If a line below falls between the line with "This screenshot has" and the line with "Screen dimensions: 798x393", or is one of those two, output it exactly; output nothing else and no pictures.

● **DATA**
::::
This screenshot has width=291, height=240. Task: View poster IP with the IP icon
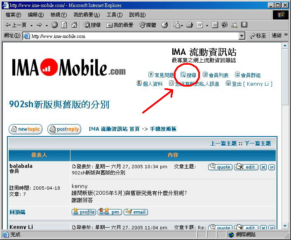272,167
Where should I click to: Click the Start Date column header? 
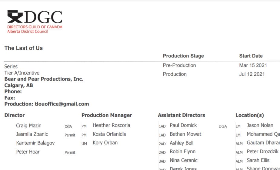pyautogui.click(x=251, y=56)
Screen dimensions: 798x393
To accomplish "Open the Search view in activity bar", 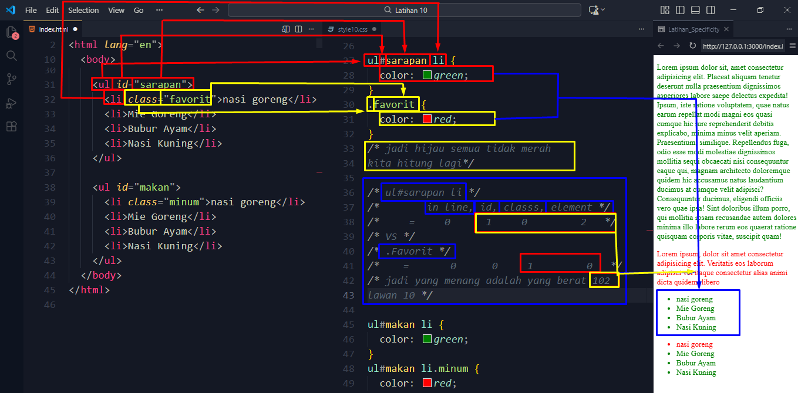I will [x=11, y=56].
::::
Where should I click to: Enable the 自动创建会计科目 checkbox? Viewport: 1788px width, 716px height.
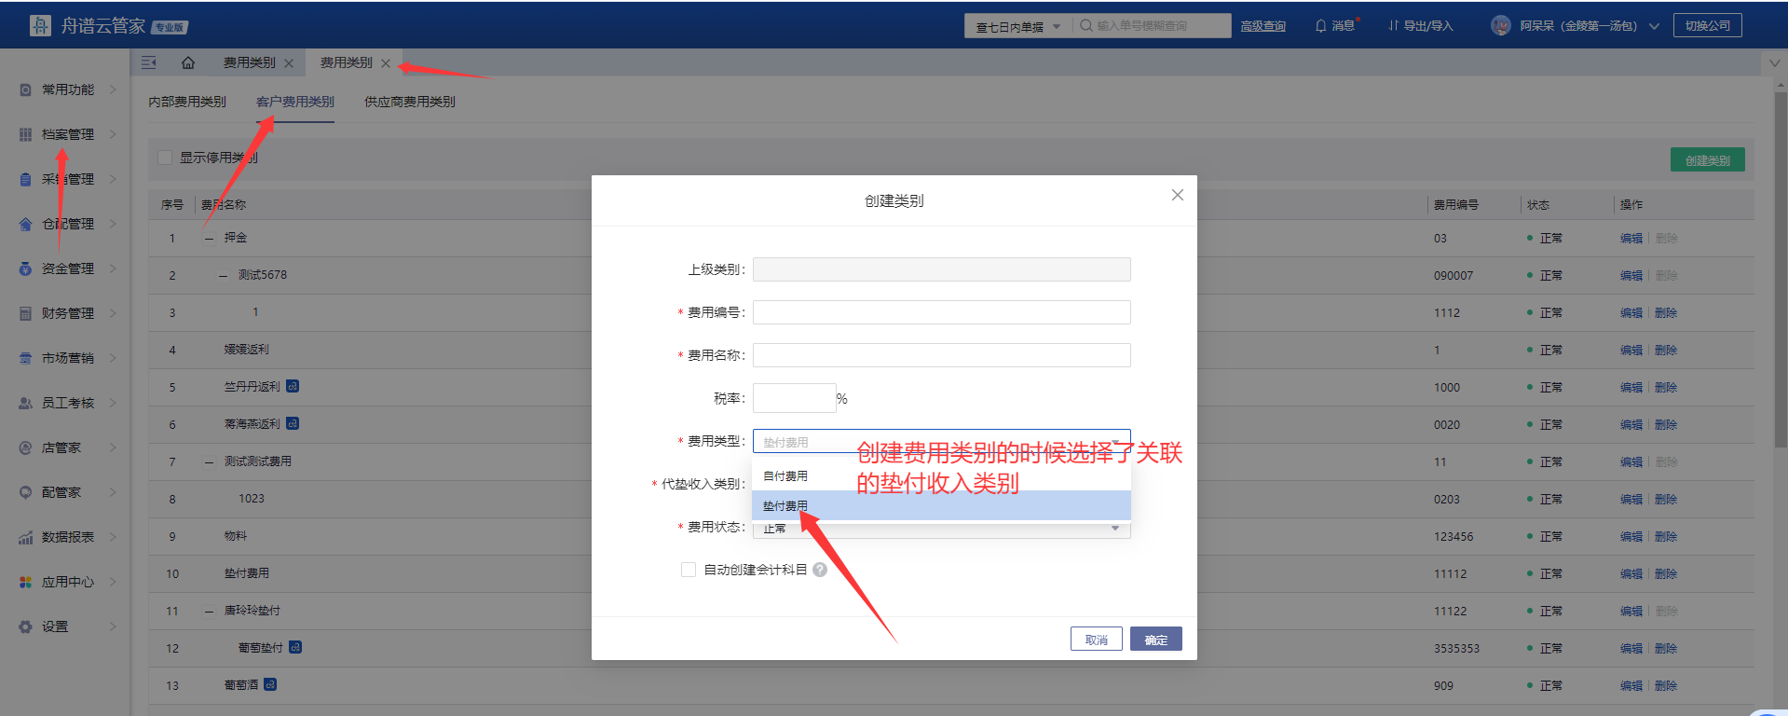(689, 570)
::::
● **RESULT OF THE TASK**
This screenshot has width=291, height=240. Task: View poster IP with the IP icon
272,167
Where should I click to: Click the Start Date column header? 
pyautogui.click(x=251, y=56)
Screen dimensions: 798x393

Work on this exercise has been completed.